Clã dos Vianna se dedica ao ofício de afinação e restauro de pianos há cinco gerações

Pai e filho, Osvaldo e Leandro Vianna costumam atender os exigentes pedidos de músicos e artistas

Por: Rafael Rocha - Atualizado em

Gustavo Andrade/Odin
(Foto: Redação VejaBH)

Leandro e Osvaldo Vianna junto ao piano Steinway que é o xodó da dupla: filho e pai com a mesma vocação

Em uma apresentação recente, no Rio de Janeiro, o músico José Miguel Wisnik fez uma única exigência: que o piano fosse o mesmo usado no concerto anterior, em Belo Horizonte. Em setembro, o virtuoso pianista Chick Corea pediu um excelente instrumento e um técnico fluente em inglês para um show em Olinda, durante o Mimo, um dos maiores festivais de música instrumental do país. No ano passado, o russo Vladimir Feltsman queria um banco que não se mexesse em hipótese alguma para tocar com a Orquestra Filarmônica. Todos esses pedidos foram encaminhados aos Vianna, um clã belo-horizontino que se dedica ao ofício de afinação e restauro de pianos. Pai e filho, Osvaldo e Leandro Vianna já se acostumaram aos meticulosos pedidos dos artistas. Entre os músicos atendidos por eles estão feras como Nelson Freire, Arthur Moreira Lima e Arnaldo Cohen. Há mais de um século (a saga começou em 1870) a família é referência no ramo.

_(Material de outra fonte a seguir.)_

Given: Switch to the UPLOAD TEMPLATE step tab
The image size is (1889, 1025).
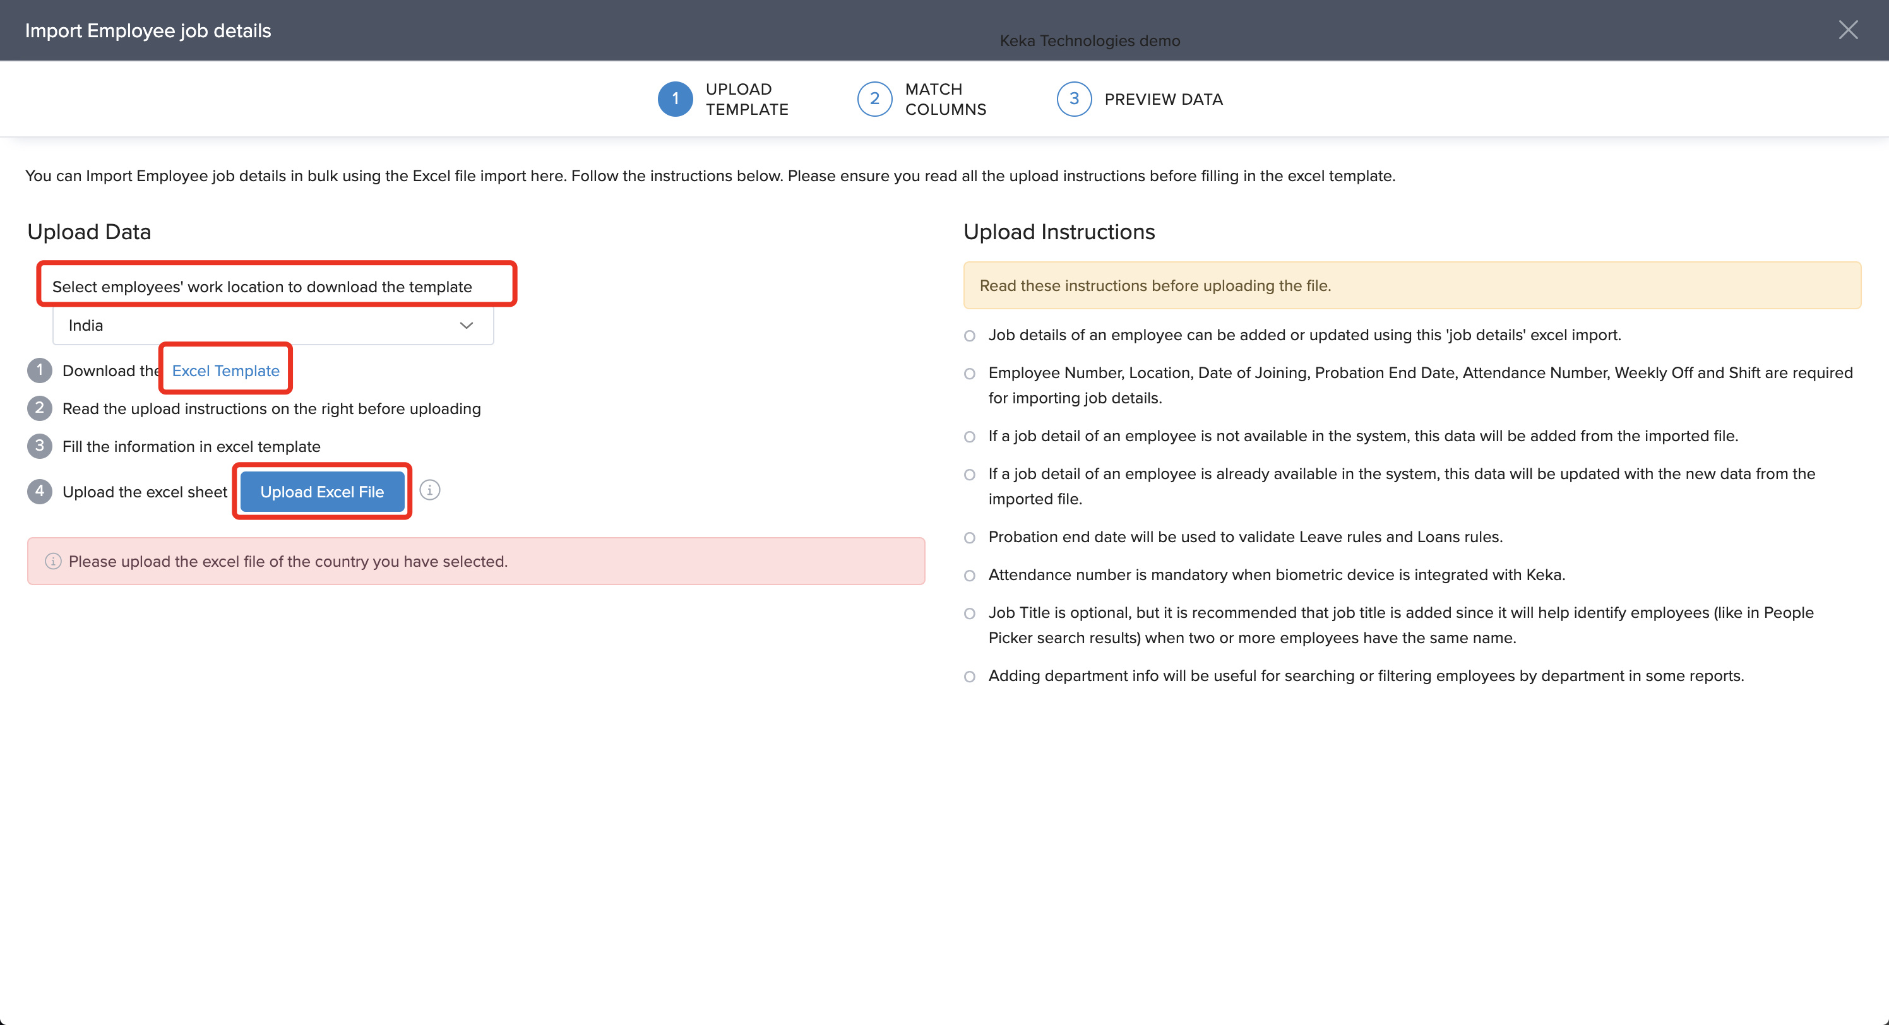Looking at the screenshot, I should pyautogui.click(x=747, y=99).
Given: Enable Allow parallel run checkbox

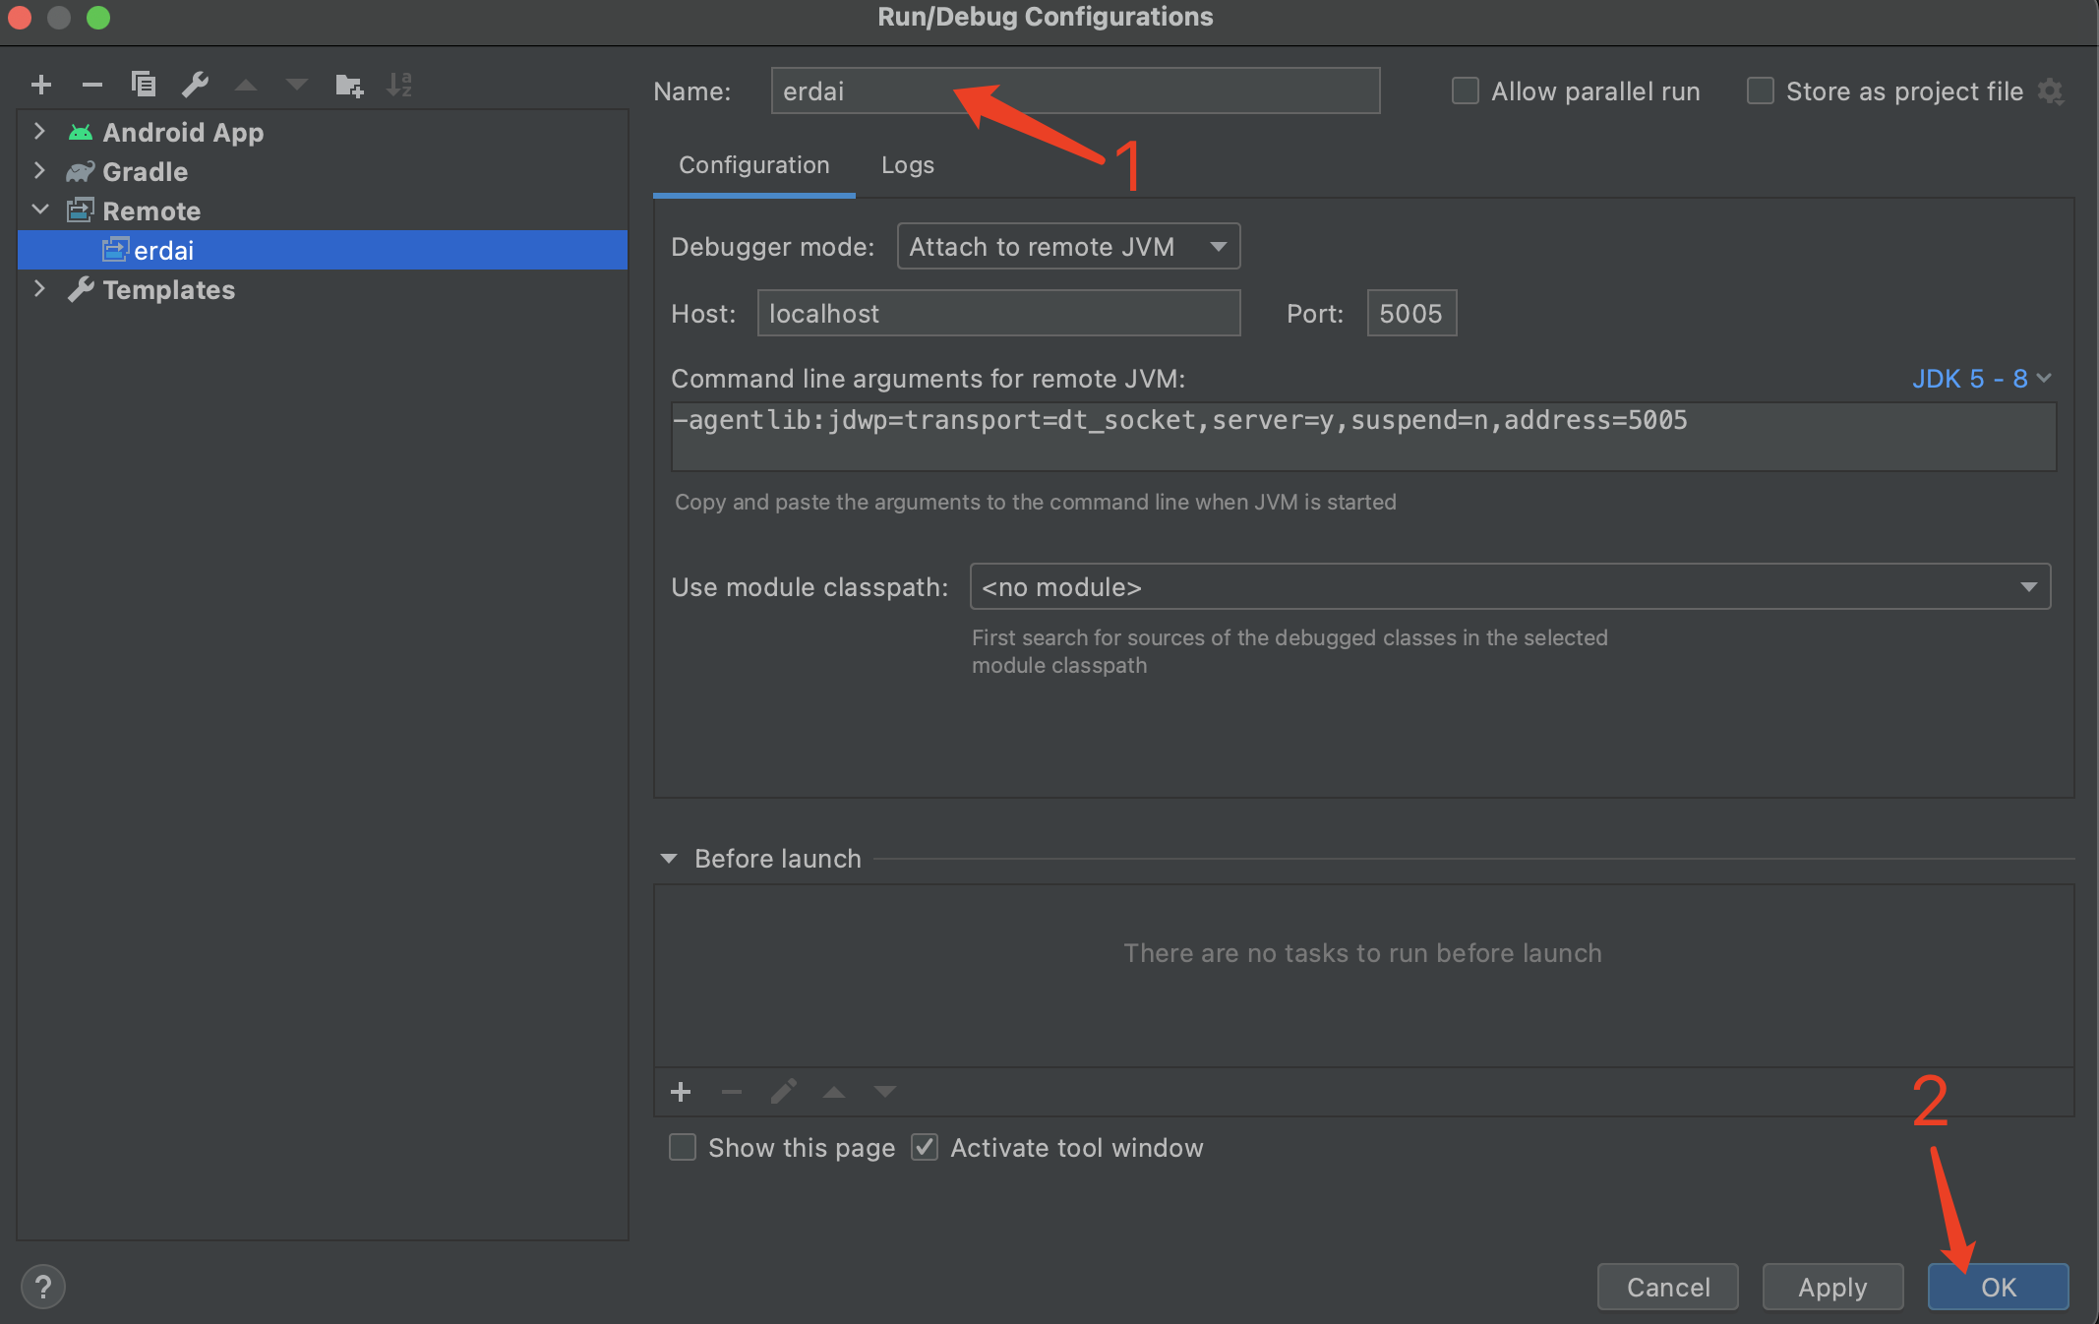Looking at the screenshot, I should (1466, 91).
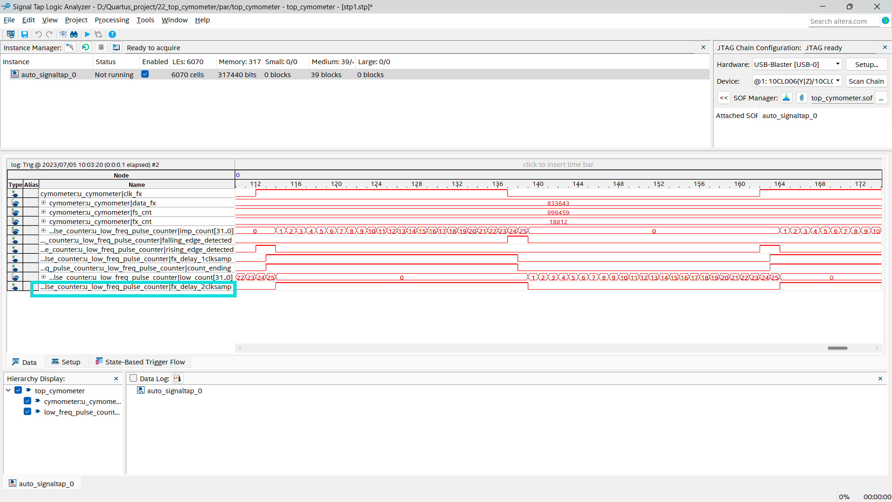Click the waveform horizontal scrollbar thumb

tap(837, 348)
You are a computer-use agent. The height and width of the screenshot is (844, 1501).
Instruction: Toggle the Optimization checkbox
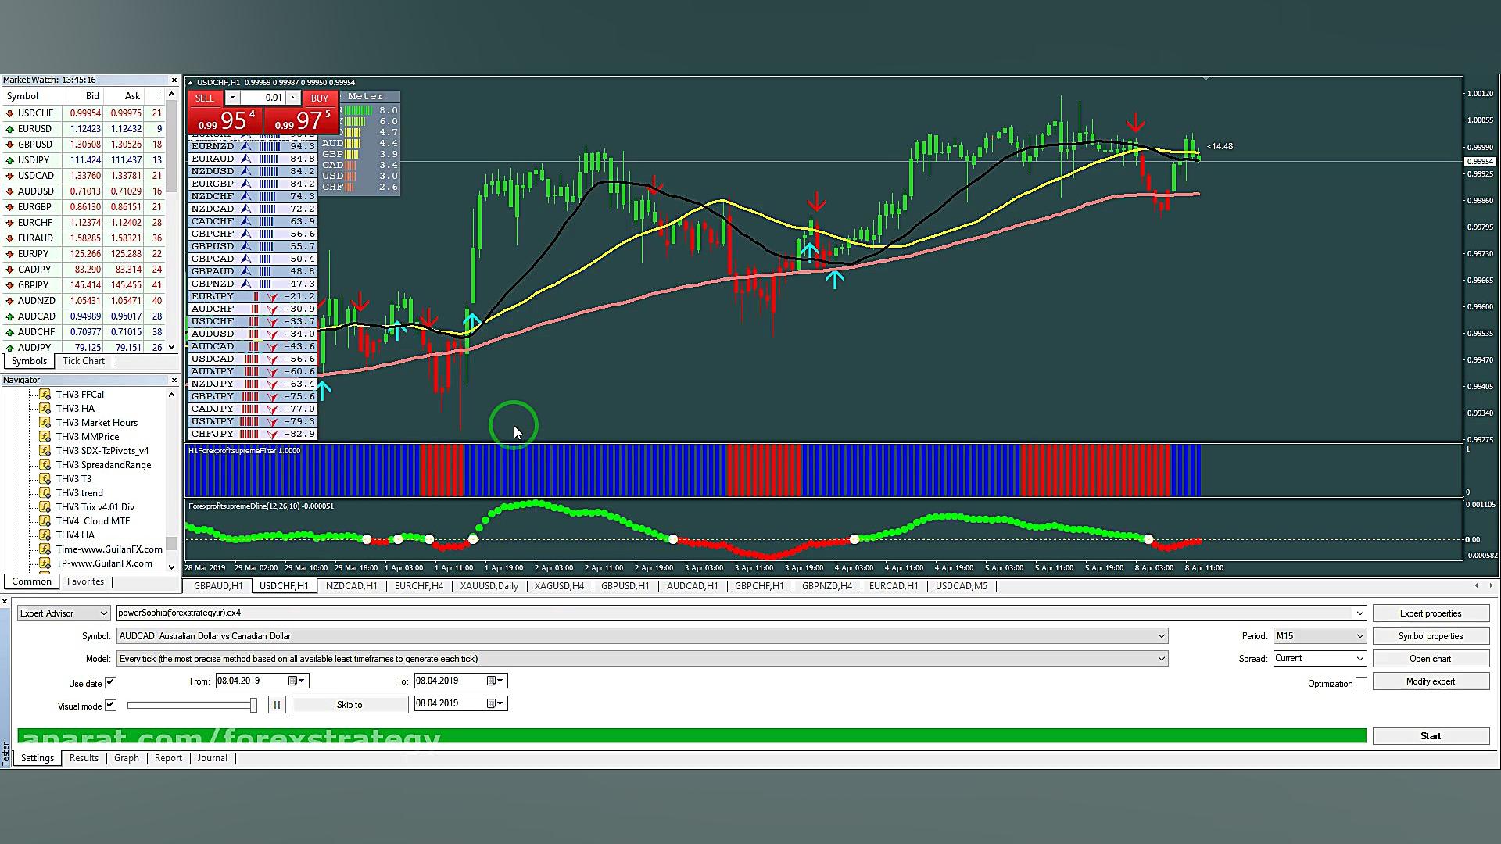pyautogui.click(x=1363, y=682)
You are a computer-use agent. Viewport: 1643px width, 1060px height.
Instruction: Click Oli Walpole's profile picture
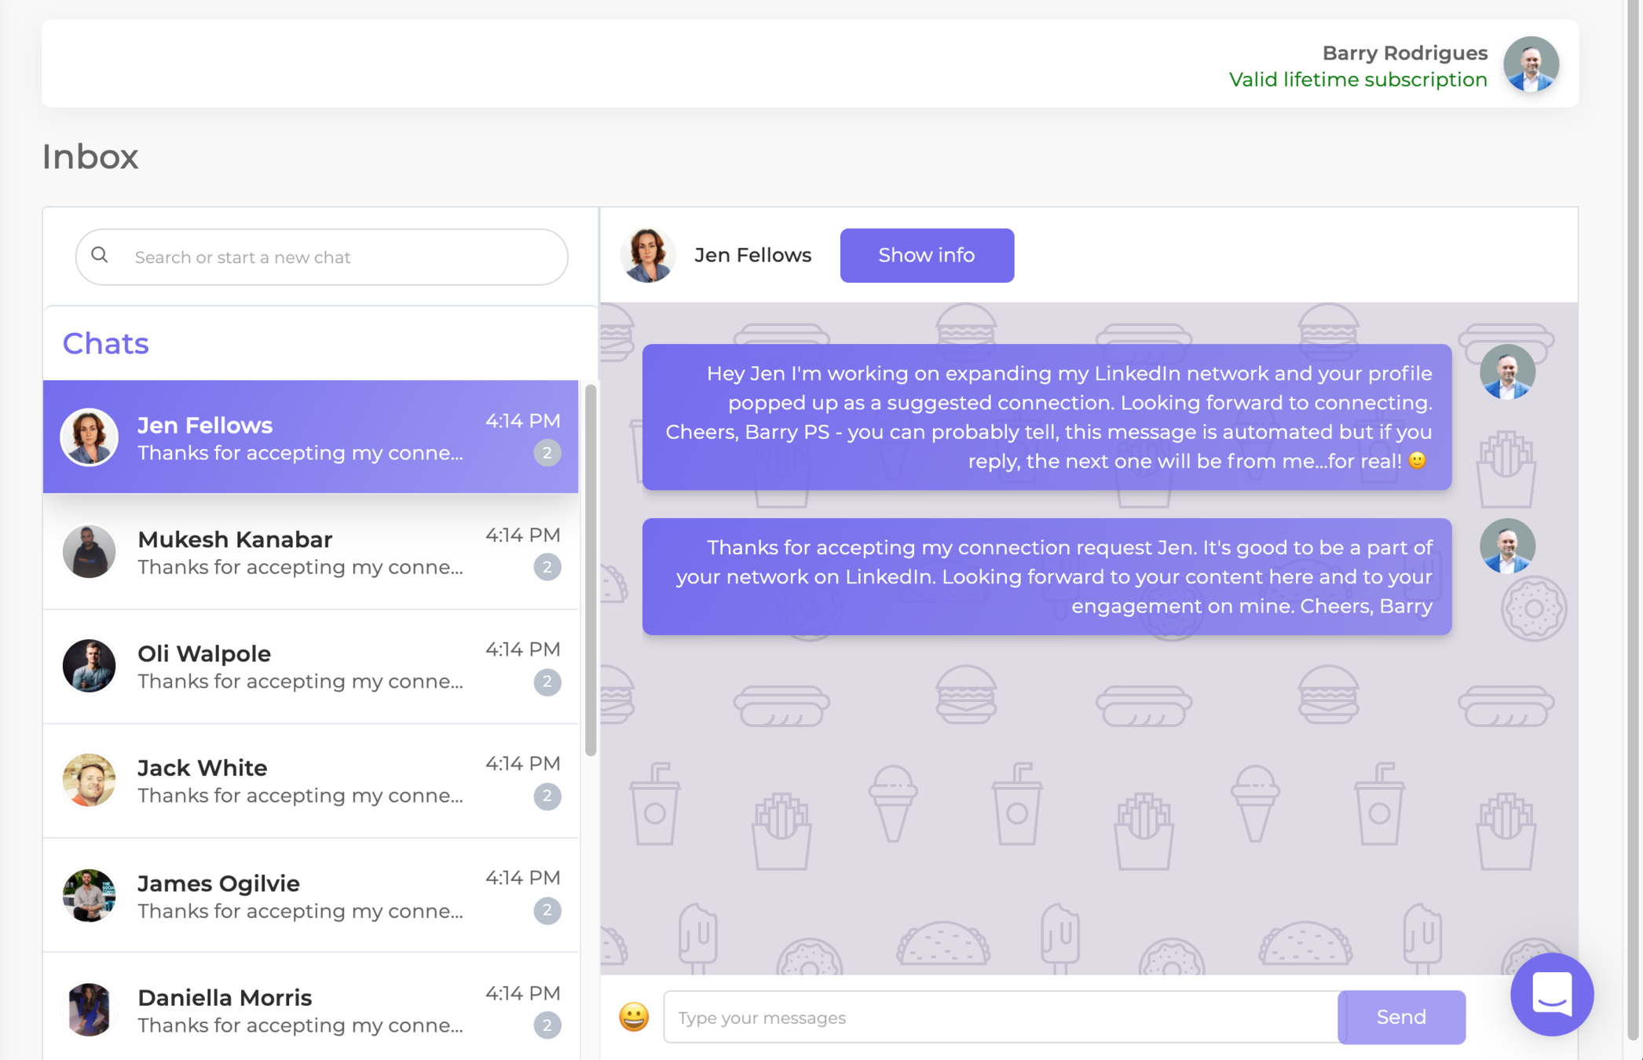(89, 666)
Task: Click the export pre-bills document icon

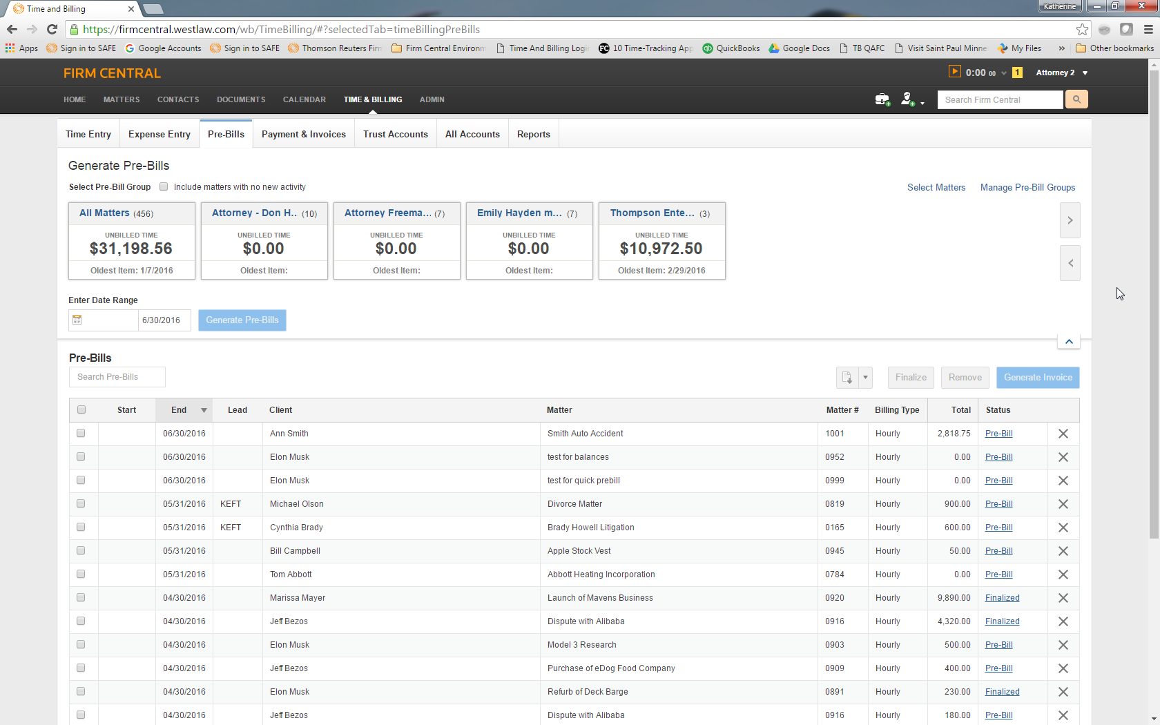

Lá se vão cinco gerações de profissionais especializados em piano. A primeira nota foi dada pelo tataravô de Osvaldo, Trajano de Araújo Vianna, um violoncelista que participou do primeiro concerto feito em BH, quando a cidade ainda se chamava Curral del Rei. Desde então, em apresentações e bailes, nos cassinos de antigamente e nos casamentos chiques dos dias atuais, sempre que há um piano em destaque é provável que algum dos Vianna esteja por perto, oferecendo suporte. "Minha avó era professora de música, tínhamos quatro pianos em casa e todo mundo tocava o tempo todo", lembra Osvaldo. A família chegou a ser dona de uma fábrica do instrumento, fechada na década de 70. Hoje, o clã atua também com revenda e aluguel de pianos e mantém uma loja no bairro Castelo. Se depender dos Vianna, a tradição ainda será mantida por muitas gerações.